Where a line in the listing contains the string "Select", copy that line out.

___ RECORDS SHOWN

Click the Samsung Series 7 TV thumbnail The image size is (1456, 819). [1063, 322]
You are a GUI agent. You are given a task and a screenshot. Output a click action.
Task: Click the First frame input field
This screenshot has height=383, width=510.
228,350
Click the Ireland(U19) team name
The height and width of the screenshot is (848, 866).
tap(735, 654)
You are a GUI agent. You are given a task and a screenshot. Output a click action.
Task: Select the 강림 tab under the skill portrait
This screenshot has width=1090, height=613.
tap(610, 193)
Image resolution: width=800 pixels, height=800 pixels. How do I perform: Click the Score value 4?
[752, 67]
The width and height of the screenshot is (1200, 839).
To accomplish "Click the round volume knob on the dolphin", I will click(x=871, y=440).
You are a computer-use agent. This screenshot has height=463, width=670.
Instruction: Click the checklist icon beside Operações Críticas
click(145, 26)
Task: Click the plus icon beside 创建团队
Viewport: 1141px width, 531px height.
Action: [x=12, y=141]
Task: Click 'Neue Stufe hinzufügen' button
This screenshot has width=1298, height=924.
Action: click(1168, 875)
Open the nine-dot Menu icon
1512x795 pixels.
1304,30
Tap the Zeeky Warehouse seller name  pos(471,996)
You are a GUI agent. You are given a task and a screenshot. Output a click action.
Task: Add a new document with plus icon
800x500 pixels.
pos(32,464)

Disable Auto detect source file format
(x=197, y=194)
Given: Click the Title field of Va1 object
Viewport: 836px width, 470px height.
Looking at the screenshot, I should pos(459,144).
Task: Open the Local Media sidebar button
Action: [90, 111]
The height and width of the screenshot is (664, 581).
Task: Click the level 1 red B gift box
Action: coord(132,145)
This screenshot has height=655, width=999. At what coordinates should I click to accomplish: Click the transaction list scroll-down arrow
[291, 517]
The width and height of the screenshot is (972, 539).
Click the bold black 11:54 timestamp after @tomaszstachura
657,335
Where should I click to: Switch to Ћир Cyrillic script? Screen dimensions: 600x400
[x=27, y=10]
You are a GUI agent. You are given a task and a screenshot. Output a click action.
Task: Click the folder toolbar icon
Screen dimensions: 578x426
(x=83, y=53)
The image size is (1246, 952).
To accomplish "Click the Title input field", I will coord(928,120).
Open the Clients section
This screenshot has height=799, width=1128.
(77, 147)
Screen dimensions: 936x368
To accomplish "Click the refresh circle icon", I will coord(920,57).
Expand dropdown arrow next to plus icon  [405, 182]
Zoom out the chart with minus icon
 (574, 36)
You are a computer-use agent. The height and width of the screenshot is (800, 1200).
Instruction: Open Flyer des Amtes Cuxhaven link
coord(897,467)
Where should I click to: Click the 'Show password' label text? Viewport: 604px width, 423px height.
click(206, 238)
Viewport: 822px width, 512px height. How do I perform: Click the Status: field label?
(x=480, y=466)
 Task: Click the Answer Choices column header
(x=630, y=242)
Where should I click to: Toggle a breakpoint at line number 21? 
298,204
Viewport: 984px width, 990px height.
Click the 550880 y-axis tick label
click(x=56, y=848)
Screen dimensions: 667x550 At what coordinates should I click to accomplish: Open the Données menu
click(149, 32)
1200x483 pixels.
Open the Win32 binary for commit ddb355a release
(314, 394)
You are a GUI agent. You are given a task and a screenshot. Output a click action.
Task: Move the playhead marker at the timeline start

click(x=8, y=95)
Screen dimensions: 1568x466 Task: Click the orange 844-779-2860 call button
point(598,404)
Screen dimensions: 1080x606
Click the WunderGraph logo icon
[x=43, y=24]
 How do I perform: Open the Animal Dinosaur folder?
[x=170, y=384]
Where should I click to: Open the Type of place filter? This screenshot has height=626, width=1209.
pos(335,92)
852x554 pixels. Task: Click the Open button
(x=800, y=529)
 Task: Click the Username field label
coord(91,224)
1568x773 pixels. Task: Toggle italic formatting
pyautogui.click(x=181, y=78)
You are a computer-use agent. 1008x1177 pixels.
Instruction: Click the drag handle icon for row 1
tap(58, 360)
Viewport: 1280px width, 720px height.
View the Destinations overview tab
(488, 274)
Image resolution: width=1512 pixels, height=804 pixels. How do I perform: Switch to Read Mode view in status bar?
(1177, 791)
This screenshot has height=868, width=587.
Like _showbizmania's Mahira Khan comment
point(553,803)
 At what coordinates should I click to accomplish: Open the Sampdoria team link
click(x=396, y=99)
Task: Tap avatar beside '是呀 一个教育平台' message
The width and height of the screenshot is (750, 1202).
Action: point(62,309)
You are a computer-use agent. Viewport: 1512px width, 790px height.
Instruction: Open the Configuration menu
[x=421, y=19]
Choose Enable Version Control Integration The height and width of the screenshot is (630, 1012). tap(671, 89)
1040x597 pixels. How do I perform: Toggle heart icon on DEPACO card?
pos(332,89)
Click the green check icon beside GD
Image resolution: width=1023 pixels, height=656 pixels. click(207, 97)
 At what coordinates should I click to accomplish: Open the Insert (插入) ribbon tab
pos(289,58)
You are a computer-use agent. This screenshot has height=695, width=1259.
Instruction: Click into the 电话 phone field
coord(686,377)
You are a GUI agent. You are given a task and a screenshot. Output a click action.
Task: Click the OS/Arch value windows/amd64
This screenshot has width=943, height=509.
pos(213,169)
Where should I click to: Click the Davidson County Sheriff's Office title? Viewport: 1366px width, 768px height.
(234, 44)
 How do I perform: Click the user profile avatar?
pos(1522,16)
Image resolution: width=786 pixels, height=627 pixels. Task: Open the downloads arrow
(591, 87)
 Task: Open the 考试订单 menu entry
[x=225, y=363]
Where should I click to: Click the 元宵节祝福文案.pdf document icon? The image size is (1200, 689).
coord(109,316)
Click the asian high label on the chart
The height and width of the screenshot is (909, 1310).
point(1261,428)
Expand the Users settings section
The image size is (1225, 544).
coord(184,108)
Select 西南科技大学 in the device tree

______

_TASK OUTPUT_:
Task: Select the 강림 tab under the skill portrait
Select 西南科技大学 in the device tree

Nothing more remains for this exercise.